The Star Wars prequels tend to be divisive among longtime fans, to put it mildly. (Although George Lucas has sworn that viewers raised on them prefer them to the original trilogy.) But there’s one aspect of them most people can agree was solid: Ewan McGregor made for a fine, fiery, young-ish Obi-Wan Kenobi — at least after The Phantom Menace. So good news: Deadline has confirmed that the Scottish actor is in talks to return the role for an as-yet-untitled show on their forthcoming streaming service Disney+.
McGregor was in his late 20s when he first took the role, and it took him from a cult figure, primarily known for Trainspotting (and, among even cooler people, for Shallow Grave, Little Voice, and Velvet Goldmine, too), and made him a household name.
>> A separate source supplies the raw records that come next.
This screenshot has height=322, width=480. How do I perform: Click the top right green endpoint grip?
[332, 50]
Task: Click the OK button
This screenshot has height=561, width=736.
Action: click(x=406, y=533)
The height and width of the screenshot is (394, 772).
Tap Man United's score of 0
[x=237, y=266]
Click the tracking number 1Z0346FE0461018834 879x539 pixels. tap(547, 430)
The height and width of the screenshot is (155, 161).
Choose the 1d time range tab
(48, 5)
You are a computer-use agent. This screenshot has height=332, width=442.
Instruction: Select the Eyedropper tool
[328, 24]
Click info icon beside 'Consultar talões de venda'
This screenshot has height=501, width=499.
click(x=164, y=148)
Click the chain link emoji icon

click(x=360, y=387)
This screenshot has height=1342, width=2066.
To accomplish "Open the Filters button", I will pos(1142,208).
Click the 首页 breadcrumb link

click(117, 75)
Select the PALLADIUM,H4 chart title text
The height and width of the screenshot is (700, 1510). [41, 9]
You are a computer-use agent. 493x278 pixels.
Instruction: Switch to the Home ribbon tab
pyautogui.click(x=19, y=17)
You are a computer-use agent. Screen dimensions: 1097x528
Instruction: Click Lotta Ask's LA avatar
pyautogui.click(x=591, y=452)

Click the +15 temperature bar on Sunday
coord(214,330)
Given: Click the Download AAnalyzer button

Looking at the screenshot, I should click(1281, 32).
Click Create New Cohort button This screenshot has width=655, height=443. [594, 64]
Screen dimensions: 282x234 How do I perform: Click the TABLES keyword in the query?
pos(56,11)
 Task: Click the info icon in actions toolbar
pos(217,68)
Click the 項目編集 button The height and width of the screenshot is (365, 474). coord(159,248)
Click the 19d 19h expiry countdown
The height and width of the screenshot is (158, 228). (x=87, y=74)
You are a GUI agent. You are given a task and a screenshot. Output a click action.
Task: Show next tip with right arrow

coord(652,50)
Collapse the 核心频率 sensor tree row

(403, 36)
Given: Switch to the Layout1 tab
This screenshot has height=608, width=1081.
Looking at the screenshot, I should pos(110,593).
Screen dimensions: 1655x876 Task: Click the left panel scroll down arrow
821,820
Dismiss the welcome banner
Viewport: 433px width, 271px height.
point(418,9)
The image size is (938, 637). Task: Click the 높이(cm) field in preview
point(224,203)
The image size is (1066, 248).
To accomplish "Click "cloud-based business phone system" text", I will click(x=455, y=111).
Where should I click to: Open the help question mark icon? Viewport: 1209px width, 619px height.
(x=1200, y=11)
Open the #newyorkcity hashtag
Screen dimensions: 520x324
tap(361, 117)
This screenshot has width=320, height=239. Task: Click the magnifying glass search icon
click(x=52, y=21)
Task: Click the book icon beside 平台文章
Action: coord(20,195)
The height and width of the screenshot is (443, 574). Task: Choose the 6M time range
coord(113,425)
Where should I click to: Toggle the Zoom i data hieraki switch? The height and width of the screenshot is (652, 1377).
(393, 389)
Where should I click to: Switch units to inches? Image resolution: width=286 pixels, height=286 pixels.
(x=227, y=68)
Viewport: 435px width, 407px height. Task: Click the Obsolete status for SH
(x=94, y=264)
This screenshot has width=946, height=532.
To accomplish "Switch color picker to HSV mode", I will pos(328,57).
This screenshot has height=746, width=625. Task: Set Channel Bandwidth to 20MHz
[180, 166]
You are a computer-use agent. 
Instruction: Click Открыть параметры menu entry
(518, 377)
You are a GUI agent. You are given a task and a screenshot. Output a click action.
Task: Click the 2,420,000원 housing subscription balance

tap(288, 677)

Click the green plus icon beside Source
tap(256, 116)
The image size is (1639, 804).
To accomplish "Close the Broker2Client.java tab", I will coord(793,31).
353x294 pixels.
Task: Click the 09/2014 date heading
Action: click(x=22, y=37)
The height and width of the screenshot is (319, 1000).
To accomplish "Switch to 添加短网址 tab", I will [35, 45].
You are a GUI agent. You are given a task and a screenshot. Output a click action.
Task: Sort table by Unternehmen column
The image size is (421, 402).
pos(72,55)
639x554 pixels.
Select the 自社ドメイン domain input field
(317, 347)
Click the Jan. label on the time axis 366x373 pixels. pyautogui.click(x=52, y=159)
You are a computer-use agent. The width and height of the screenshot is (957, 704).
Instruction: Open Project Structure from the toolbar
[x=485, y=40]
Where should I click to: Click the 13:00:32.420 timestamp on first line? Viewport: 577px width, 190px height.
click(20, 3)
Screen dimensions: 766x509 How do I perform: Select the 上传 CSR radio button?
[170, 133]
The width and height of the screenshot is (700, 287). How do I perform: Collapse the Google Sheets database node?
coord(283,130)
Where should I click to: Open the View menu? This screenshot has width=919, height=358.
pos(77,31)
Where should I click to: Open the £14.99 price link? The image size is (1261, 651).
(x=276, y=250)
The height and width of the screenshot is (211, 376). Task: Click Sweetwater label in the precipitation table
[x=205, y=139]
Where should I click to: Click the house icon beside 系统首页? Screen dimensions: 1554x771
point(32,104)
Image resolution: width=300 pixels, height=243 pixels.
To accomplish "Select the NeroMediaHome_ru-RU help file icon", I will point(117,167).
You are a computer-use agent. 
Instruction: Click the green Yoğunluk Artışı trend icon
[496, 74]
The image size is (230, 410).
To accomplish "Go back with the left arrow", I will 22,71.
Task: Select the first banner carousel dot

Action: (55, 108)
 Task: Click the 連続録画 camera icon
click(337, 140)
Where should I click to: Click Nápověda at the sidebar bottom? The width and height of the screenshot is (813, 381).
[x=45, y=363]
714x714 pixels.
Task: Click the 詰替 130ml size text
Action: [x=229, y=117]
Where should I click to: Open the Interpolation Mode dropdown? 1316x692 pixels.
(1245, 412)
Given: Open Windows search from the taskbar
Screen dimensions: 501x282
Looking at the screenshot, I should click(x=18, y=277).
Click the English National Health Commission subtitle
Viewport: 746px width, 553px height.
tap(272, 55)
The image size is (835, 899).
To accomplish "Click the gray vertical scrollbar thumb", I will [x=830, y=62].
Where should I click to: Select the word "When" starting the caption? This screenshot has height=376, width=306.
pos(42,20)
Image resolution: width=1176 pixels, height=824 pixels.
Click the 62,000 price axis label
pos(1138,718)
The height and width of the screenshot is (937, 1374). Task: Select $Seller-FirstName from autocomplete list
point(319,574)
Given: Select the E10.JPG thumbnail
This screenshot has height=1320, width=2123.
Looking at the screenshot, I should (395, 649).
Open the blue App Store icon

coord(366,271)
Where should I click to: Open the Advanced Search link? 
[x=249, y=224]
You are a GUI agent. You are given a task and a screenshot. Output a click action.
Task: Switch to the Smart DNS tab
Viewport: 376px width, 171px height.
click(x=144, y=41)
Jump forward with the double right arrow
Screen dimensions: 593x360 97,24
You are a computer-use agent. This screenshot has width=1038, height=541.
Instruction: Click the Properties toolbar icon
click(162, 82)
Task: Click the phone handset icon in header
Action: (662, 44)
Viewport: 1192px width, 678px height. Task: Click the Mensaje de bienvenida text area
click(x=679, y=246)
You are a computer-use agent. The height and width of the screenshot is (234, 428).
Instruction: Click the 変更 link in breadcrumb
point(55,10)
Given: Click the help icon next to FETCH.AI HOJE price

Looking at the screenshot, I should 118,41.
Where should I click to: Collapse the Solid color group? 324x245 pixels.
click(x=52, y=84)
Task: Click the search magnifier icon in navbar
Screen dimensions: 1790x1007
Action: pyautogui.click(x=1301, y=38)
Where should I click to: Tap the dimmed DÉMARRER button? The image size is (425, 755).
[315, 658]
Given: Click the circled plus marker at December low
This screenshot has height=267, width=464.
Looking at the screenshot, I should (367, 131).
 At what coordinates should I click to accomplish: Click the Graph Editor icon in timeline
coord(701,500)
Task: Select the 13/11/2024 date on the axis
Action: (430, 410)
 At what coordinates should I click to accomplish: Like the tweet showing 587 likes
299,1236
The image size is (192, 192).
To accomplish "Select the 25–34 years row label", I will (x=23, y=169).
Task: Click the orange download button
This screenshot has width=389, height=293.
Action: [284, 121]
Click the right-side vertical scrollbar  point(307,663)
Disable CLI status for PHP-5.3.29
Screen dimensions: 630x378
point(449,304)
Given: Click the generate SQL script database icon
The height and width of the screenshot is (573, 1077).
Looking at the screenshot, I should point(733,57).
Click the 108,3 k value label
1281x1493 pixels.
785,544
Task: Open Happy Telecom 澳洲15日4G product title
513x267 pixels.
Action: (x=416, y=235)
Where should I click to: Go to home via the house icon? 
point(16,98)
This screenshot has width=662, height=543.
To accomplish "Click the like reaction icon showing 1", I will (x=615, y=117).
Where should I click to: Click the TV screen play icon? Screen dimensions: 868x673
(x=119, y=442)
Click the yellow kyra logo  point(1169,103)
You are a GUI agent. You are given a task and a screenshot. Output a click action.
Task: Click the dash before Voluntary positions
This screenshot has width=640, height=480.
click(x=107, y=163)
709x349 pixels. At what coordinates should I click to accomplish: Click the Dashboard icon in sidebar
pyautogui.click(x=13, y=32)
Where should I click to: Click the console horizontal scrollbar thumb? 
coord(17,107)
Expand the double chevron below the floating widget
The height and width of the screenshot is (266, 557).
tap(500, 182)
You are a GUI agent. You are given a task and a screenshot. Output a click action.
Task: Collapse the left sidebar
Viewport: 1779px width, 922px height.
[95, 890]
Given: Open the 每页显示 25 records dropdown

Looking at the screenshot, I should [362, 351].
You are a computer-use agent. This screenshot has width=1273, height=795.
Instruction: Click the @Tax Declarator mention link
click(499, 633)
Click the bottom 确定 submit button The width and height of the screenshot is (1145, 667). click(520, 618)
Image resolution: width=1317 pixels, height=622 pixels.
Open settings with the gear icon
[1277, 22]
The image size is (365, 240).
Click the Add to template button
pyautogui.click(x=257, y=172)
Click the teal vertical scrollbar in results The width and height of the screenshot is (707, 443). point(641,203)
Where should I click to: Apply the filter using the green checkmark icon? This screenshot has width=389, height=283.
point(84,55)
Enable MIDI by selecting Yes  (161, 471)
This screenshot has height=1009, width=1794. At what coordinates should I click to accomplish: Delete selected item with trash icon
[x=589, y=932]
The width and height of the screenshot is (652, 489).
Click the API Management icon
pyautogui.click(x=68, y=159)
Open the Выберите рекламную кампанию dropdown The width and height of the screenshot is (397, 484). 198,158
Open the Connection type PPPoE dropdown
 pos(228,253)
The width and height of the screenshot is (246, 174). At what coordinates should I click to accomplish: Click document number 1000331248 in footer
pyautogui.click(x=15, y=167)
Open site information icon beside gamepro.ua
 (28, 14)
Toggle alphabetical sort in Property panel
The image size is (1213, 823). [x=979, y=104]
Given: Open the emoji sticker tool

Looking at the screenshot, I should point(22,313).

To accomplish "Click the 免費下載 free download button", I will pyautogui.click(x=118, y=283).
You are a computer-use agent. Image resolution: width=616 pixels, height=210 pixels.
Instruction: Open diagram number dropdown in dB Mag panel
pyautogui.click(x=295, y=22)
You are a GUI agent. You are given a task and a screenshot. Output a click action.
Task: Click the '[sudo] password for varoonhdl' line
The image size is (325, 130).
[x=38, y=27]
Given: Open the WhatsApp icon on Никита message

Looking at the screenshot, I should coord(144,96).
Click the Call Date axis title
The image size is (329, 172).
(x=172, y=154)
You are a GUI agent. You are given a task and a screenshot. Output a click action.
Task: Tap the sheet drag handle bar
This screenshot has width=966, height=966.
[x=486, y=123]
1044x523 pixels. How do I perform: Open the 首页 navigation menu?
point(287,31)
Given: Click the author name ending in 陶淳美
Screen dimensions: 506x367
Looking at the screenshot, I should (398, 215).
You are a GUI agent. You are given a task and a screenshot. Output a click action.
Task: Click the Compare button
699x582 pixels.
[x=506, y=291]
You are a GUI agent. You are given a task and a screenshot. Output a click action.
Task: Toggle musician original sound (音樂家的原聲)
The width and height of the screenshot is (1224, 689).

The character, of course had been made iconic by Sir Alec Guinness, who earned an Oscar nomination for his soulful work in the original Star Wars and spent much of his life post-Obi-Wan doing things like telling young Star Wars fans they can have his autograph but only if they agree to never watch a Star Wars film again.
In The Phantom Menace, McGregor’s Obi-Wan was still green, an earnest and very serious apprentice to Liam Neeson’s soon-to-be-iced Qui-Gon Jinn. With Attack of the Clones and Revenge of the Sith, however, he stepped up his game, grew out his hair and a beard, and attacked the role with relish, revealing a capacity for amusing frustration. That turned tragic as his charge, one Anakin Skywalker (by then played by Hayden Christensen), was slowly seduced to the Dark Side.
There are no details on what this Disney+ show will be, if it will focus on a middle-aged Obi-Wan, much as T2 Trainspotting caught up with a middle-aged ex-junkie Mark Renton. But it will give the already-shooting The Mandalorian some company in the Star Wars TV-verse.
McGregor, of course, has had a rich and varied post-Star Wars career. Later this year, for instance, he’ll be in another sequel to a beloved classic, playing grown-up Danny Torrance in the Shining follow-up Doctor Sleep.